The ARIA information is to convey semantics to an assistive technology. If
you were using the keyboard you don't need all those events as you are
moving through your UI with the keyboard. It is certainly better to have
the events and I agree that it would be better to have this ALL handled by
the user agent. However, the HTML working group failed to deliver a
solution and I do not see one on the horizon. So, I will tell you that both
browsers and HTML are far more woefully incomplete at this time.
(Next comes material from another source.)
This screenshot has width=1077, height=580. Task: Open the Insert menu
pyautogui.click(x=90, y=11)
My
experience with those meetings was a lot of grandstanding that they had
developed a drag and drop solution and they let it all fall on the floor
like a number of things that happened in that group.
So, until the browsers get a solution that really works and addresses the
use cases that exist in drag and drop today we should not shoot the people
who are currently using the aria drag and drop work because it is
accessible to them. Also, Bryan went and did those jobs on contracts. When
you leave a contract you just don't stroll in later on and say all that
software I put in that you are finding useful is now broken and pay me to
fix it.
We just can't pull the rug out under people because there might be a better
solution in the future. Unless you can make one materialize in all the
browsers there is no reason to delete it from the spec. I do agree that we
should indicate clearly that an alternative solution that is more robust is
being seeked.
Most importantly, this has already been coded and implemented on at least
some sites. We have to give some runway and "we are sorry, we deleted it
because we might see something better down the road."
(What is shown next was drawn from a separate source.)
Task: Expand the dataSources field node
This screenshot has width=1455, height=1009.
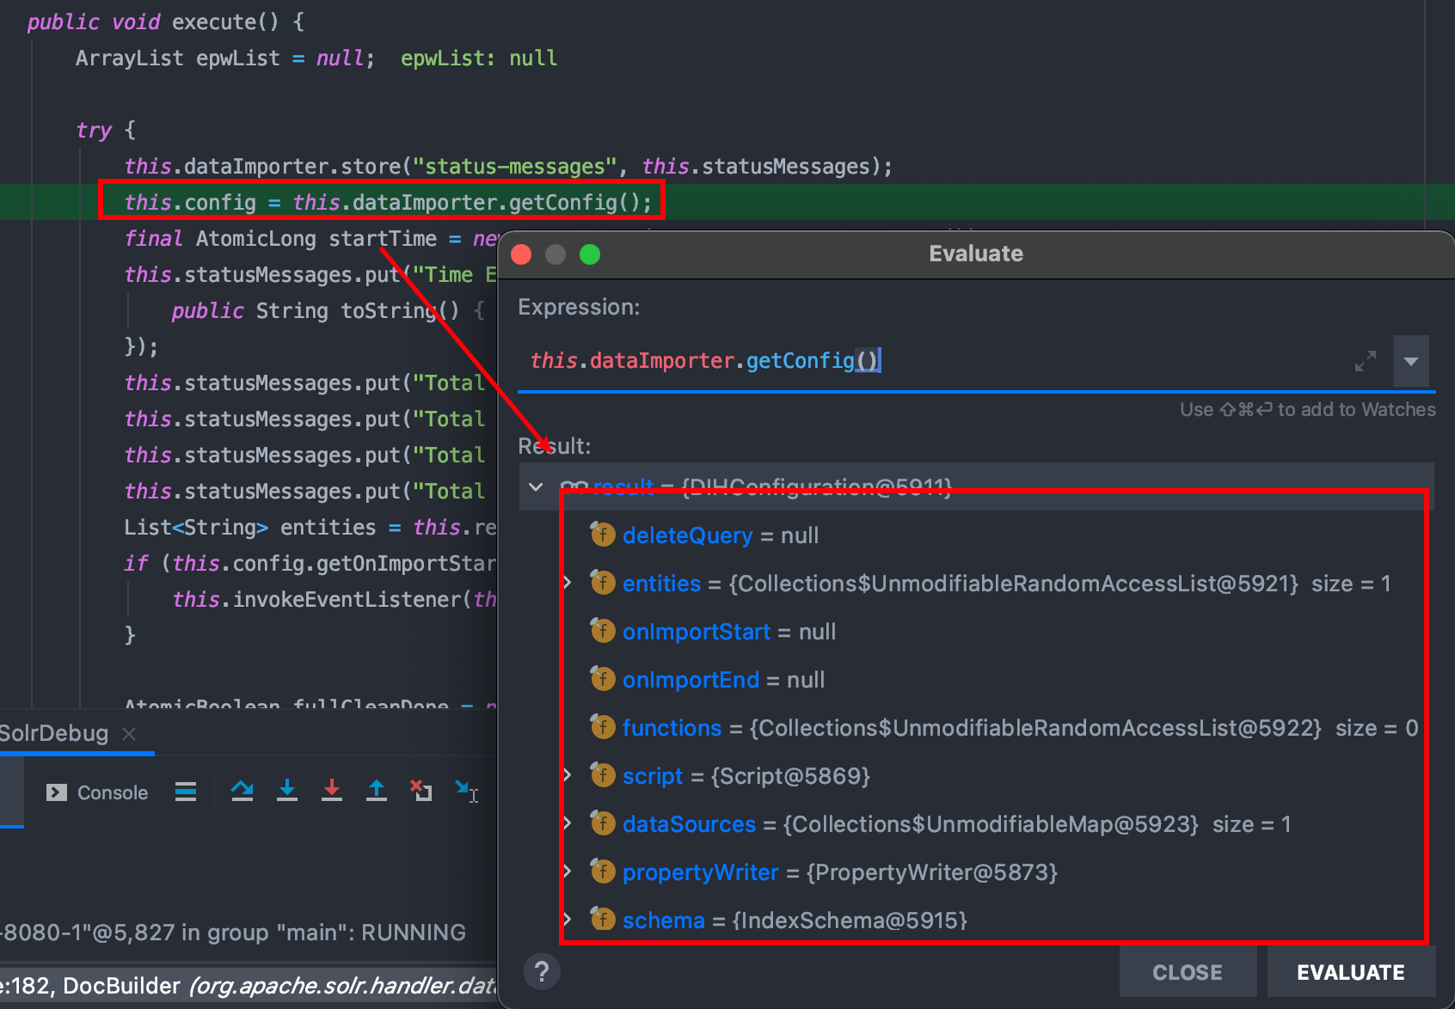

I am sure Apple, like IBM, and Microsoft has things that they end up doing
better in the future but we typically don't just haul things out like APIs
over night on people without a real plan for a replacement.
This was meant to be a complement and had nothing to do with ARIA:
It would actually be very cool to be able to use this to leverage the
new Apple 3D touch to generate those menus in the future if multiple
options were available.
Rich
Rich Schwerdtfeger
From: James Craig <jcraig@apple.com>
To: Richard Schwerdtfeger/Austin/IBM@IBMUS
Cc: Bryan Garaventa <bryan.garaventa@ssbbartgroup.com>, Chaals
McCathie Nevile <chaals@yandex-team.ru>, Joanmarie Diggs
<jdiggs@igalia.com>, "lwatson@paciellogroup.com"
<lwatson@paciellogroup.com>, WAI Protocols & Formats
<public-pfwg@w3.org>
Date: 09/17/2015 11:10 AM
Subject: Re: ARIA 1.1: Deprecate @aria-grabbed and @aria-dropeffect
Sent by: jcraig@apple.com
On Sep 17, 2015, at 8:49 AM, Richard Schwerdtfeger <schwer@us.ibm.com>
wrote:
Well, aria-dropeffect is actually not just for clickable elements.
The specification of aria-dropeffect now is that you navigate to a
focusable element and press a key. Whether the elements take a 'click'
event or a 'keyup' event, the end result is that the user "presses" it.
Although, that is certainly one implementation. When you drop things
you don't always have to click on them.
With real drag&drop you don’t. With ARIA dropeffect, you have to navigate
to something and click a key.
You would probably want to use keyboard keys in some scenarios.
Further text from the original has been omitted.